§ What is expected
Lines from the one containing "988x720 pixels." through the end of the material below should be given again exactly, with no others.

§ Dataset excerpts
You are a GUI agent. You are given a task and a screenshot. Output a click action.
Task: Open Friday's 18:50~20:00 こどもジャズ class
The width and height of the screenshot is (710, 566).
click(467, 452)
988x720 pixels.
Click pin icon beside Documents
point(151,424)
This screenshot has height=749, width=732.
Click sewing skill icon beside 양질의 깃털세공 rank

§ Result of this task
988x720 pixels.
Click pin icon beside Documents
point(151,424)
This screenshot has height=749, width=732.
Click sewing skill icon beside 양질의 깃털세공 rank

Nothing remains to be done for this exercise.